Requirements: Retype every line of the listing below without changing anything.

+ + + +

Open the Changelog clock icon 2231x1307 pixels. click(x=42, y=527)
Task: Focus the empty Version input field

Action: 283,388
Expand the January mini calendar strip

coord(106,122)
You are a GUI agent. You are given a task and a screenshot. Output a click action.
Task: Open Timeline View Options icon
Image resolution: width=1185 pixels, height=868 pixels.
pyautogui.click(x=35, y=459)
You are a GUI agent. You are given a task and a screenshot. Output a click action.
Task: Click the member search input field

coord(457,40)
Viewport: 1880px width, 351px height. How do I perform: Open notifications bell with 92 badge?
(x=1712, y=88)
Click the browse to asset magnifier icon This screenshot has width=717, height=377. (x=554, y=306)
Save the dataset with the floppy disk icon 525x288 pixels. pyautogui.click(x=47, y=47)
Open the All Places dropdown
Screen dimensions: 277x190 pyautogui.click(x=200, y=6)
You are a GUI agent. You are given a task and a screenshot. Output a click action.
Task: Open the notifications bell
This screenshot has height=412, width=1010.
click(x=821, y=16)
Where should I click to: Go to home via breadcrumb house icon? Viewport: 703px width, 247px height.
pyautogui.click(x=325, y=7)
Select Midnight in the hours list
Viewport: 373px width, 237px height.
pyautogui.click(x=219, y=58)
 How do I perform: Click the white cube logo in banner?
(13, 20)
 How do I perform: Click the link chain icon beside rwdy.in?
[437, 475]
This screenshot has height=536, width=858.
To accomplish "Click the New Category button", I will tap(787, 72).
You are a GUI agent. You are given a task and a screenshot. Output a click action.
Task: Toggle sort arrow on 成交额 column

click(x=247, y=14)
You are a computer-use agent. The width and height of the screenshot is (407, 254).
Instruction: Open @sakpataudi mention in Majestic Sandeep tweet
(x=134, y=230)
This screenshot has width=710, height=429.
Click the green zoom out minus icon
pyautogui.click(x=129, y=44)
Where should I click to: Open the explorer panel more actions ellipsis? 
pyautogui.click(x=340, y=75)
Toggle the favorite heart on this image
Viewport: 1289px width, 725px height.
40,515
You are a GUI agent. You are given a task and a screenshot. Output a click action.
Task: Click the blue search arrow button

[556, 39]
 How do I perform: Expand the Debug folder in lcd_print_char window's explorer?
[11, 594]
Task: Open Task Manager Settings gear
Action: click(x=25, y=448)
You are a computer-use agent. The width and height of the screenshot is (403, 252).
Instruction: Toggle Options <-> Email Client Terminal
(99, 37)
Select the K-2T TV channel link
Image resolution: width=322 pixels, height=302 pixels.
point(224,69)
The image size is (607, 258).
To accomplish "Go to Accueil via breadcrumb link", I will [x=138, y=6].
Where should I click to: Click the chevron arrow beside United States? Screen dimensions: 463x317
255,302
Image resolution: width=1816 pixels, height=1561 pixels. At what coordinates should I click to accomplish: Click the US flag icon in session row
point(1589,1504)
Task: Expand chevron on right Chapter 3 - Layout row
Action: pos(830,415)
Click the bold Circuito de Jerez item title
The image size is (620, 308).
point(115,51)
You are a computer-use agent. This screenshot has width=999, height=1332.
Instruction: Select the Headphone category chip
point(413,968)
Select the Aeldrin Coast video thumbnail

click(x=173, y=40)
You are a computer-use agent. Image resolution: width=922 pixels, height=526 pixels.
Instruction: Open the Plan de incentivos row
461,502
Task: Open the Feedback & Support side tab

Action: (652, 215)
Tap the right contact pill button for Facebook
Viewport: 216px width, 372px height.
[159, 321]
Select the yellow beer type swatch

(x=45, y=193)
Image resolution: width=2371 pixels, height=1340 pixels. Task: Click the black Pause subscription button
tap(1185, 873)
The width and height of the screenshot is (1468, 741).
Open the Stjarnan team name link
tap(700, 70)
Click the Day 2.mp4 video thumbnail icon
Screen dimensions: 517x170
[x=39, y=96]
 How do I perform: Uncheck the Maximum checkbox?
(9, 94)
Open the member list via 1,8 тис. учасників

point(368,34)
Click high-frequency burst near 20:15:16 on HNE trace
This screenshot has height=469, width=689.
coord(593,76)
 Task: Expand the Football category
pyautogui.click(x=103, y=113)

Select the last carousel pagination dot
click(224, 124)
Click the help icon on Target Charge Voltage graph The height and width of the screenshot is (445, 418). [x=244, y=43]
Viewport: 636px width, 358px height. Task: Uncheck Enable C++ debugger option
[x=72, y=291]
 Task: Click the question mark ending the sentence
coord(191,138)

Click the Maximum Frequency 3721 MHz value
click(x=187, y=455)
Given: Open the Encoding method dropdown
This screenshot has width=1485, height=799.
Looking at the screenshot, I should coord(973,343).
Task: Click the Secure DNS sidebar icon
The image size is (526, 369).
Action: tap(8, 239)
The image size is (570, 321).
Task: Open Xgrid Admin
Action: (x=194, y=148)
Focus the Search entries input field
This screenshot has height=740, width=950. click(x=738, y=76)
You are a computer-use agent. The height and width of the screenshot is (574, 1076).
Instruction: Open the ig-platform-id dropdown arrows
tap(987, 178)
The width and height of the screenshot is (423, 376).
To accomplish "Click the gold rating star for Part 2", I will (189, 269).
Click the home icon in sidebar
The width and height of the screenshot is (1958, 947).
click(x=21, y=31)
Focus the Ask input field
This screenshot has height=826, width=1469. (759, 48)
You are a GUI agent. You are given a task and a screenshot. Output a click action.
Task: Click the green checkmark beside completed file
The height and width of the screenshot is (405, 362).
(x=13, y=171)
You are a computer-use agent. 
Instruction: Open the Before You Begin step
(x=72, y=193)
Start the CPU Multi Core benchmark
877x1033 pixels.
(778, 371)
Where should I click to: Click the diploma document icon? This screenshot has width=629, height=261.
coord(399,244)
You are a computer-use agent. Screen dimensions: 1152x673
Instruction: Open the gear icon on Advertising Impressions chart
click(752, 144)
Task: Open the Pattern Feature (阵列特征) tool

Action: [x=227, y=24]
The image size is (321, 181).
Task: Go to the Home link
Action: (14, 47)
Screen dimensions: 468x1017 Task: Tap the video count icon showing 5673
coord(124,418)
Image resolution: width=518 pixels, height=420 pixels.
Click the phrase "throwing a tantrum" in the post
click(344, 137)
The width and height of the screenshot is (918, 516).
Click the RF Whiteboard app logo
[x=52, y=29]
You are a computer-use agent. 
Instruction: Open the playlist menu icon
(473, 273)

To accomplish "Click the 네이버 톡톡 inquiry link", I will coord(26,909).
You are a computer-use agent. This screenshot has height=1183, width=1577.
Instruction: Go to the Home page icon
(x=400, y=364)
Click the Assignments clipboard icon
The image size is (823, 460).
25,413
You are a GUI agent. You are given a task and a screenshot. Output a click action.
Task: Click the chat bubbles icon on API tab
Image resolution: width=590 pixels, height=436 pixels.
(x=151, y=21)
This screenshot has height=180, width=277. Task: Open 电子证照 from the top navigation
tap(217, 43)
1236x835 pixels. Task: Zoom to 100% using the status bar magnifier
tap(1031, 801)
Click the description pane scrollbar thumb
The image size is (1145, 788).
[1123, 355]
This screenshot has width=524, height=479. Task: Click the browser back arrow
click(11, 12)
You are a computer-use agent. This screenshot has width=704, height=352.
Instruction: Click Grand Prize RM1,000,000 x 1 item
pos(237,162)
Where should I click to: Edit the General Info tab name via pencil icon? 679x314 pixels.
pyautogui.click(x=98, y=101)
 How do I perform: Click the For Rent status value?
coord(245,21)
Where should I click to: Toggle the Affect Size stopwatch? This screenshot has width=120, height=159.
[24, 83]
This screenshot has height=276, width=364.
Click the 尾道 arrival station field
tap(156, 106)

+ + + +

Correct answer:
Open the Changelog clock icon 2231x1307 pixels. click(x=42, y=527)
Task: Focus the empty Version input field

Action: 283,388
Expand the January mini calendar strip

coord(106,122)
You are a GUI agent. You are given a task and a screenshot. Output a click action.
Task: Open Timeline View Options icon
Image resolution: width=1185 pixels, height=868 pixels.
pyautogui.click(x=35, y=459)
You are a GUI agent. You are given a task and a screenshot. Output a click action.
Task: Click the member search input field

coord(457,40)
Viewport: 1880px width, 351px height. How do I perform: Open notifications bell with 92 badge?
(x=1712, y=88)
Click the browse to asset magnifier icon This screenshot has width=717, height=377. (x=554, y=306)
Save the dataset with the floppy disk icon 525x288 pixels. pyautogui.click(x=47, y=47)
Open the All Places dropdown
Screen dimensions: 277x190 pyautogui.click(x=200, y=6)
You are a GUI agent. You are given a task and a screenshot. Output a click action.
Task: Open the notifications bell
This screenshot has height=412, width=1010.
click(x=821, y=16)
Where should I click to: Go to home via breadcrumb house icon? Viewport: 703px width, 247px height.
pyautogui.click(x=325, y=7)
Select Midnight in the hours list
Viewport: 373px width, 237px height.
pyautogui.click(x=219, y=58)
 How do I perform: Click the white cube logo in banner?
(13, 20)
 How do I perform: Click the link chain icon beside rwdy.in?
[437, 475]
This screenshot has height=536, width=858.
To accomplish "Click the New Category button", I will tap(787, 72).
You are a GUI agent. You are given a task and a screenshot. Output a click action.
Task: Toggle sort arrow on 成交额 column

click(x=247, y=14)
You are a computer-use agent. The width and height of the screenshot is (407, 254).
Instruction: Open @sakpataudi mention in Majestic Sandeep tweet
(x=134, y=230)
This screenshot has width=710, height=429.
Click the green zoom out minus icon
pyautogui.click(x=129, y=44)
Where should I click to: Open the explorer panel more actions ellipsis? 
pyautogui.click(x=340, y=75)
Toggle the favorite heart on this image
Viewport: 1289px width, 725px height.
40,515
You are a GUI agent. You are given a task and a screenshot. Output a click action.
Task: Click the blue search arrow button

[556, 39]
 How do I perform: Expand the Debug folder in lcd_print_char window's explorer?
[11, 594]
Task: Open Task Manager Settings gear
Action: click(x=25, y=448)
You are a computer-use agent. The width and height of the screenshot is (403, 252).
Instruction: Toggle Options <-> Email Client Terminal
(99, 37)
Select the K-2T TV channel link
Image resolution: width=322 pixels, height=302 pixels.
point(224,69)
The image size is (607, 258).
To accomplish "Go to Accueil via breadcrumb link", I will [x=138, y=6].
Where should I click to: Click the chevron arrow beside United States? Screen dimensions: 463x317
255,302
Image resolution: width=1816 pixels, height=1561 pixels. At what coordinates should I click to accomplish: Click the US flag icon in session row
point(1589,1504)
Task: Expand chevron on right Chapter 3 - Layout row
Action: pos(830,415)
Click the bold Circuito de Jerez item title
The image size is (620, 308).
point(115,51)
You are a computer-use agent. This screenshot has width=999, height=1332.
Instruction: Select the Headphone category chip
point(413,968)
Select the Aeldrin Coast video thumbnail

click(x=173, y=40)
You are a computer-use agent. Image resolution: width=922 pixels, height=526 pixels.
Instruction: Open the Plan de incentivos row
461,502
Task: Open the Feedback & Support side tab

Action: (652, 215)
Tap the right contact pill button for Facebook
Viewport: 216px width, 372px height.
[159, 321]
Select the yellow beer type swatch

(x=45, y=193)
Image resolution: width=2371 pixels, height=1340 pixels. Task: Click the black Pause subscription button
tap(1185, 873)
The width and height of the screenshot is (1468, 741).
Open the Stjarnan team name link
tap(700, 70)
Click the Day 2.mp4 video thumbnail icon
Screen dimensions: 517x170
[x=39, y=96]
 How do I perform: Uncheck the Maximum checkbox?
(9, 94)
Open the member list via 1,8 тис. учасників

point(368,34)
Click high-frequency burst near 20:15:16 on HNE trace
This screenshot has height=469, width=689.
coord(593,76)
 Task: Expand the Football category
pyautogui.click(x=103, y=113)

Select the last carousel pagination dot
click(224, 124)
Click the help icon on Target Charge Voltage graph The height and width of the screenshot is (445, 418). [x=244, y=43]
Viewport: 636px width, 358px height. Task: Uncheck Enable C++ debugger option
[x=72, y=291]
 Task: Click the question mark ending the sentence
coord(191,138)

Click the Maximum Frequency 3721 MHz value
click(x=187, y=455)
Given: Open the Encoding method dropdown
This screenshot has width=1485, height=799.
Looking at the screenshot, I should coord(973,343).
Task: Click the Secure DNS sidebar icon
The image size is (526, 369).
Action: tap(8, 239)
The image size is (570, 321).
Task: Open Xgrid Admin
Action: (x=194, y=148)
Focus the Search entries input field
This screenshot has height=740, width=950. click(x=738, y=76)
You are a computer-use agent. The height and width of the screenshot is (574, 1076).
Instruction: Open the ig-platform-id dropdown arrows
tap(987, 178)
The width and height of the screenshot is (423, 376).
To accomplish "Click the gold rating star for Part 2", I will (189, 269).
Click the home icon in sidebar
The width and height of the screenshot is (1958, 947).
click(x=21, y=31)
Focus the Ask input field
This screenshot has height=826, width=1469. (759, 48)
You are a GUI agent. You are given a task and a screenshot. Output a click action.
Task: Click the green checkmark beside completed file
The height and width of the screenshot is (405, 362).
(x=13, y=171)
You are a computer-use agent. 
Instruction: Open the Before You Begin step
(x=72, y=193)
Start the CPU Multi Core benchmark
877x1033 pixels.
(778, 371)
Where should I click to: Click the diploma document icon? This screenshot has width=629, height=261.
coord(399,244)
You are a computer-use agent. Screen dimensions: 1152x673
Instruction: Open the gear icon on Advertising Impressions chart
click(752, 144)
Task: Open the Pattern Feature (阵列特征) tool

Action: [x=227, y=24]
The image size is (321, 181).
Task: Go to the Home link
Action: (14, 47)
Screen dimensions: 468x1017 Task: Tap the video count icon showing 5673
coord(124,418)
Image resolution: width=518 pixels, height=420 pixels.
Click the phrase "throwing a tantrum" in the post
click(344, 137)
The width and height of the screenshot is (918, 516).
Click the RF Whiteboard app logo
[x=52, y=29]
You are a computer-use agent. 
Instruction: Open the playlist menu icon
(473, 273)

To accomplish "Click the 네이버 톡톡 inquiry link", I will coord(26,909).
You are a computer-use agent. This screenshot has height=1183, width=1577.
Instruction: Go to the Home page icon
(x=400, y=364)
Click the Assignments clipboard icon
The image size is (823, 460).
25,413
You are a GUI agent. You are given a task and a screenshot. Output a click action.
Task: Click the chat bubbles icon on API tab
Image resolution: width=590 pixels, height=436 pixels.
(x=151, y=21)
This screenshot has height=180, width=277. Task: Open 电子证照 from the top navigation
tap(217, 43)
1236x835 pixels. Task: Zoom to 100% using the status bar magnifier
tap(1031, 801)
Click the description pane scrollbar thumb
The image size is (1145, 788).
[1123, 355]
This screenshot has width=524, height=479. Task: Click the browser back arrow
click(11, 12)
You are a computer-use agent. This screenshot has width=704, height=352.
Instruction: Click Grand Prize RM1,000,000 x 1 item
pos(237,162)
Where should I click to: Edit the General Info tab name via pencil icon? 679x314 pixels.
pyautogui.click(x=98, y=101)
 How do I perform: Click the For Rent status value?
coord(245,21)
Where should I click to: Toggle the Affect Size stopwatch? This screenshot has width=120, height=159.
[24, 83]
This screenshot has height=276, width=364.
Click the 尾道 arrival station field
tap(156, 106)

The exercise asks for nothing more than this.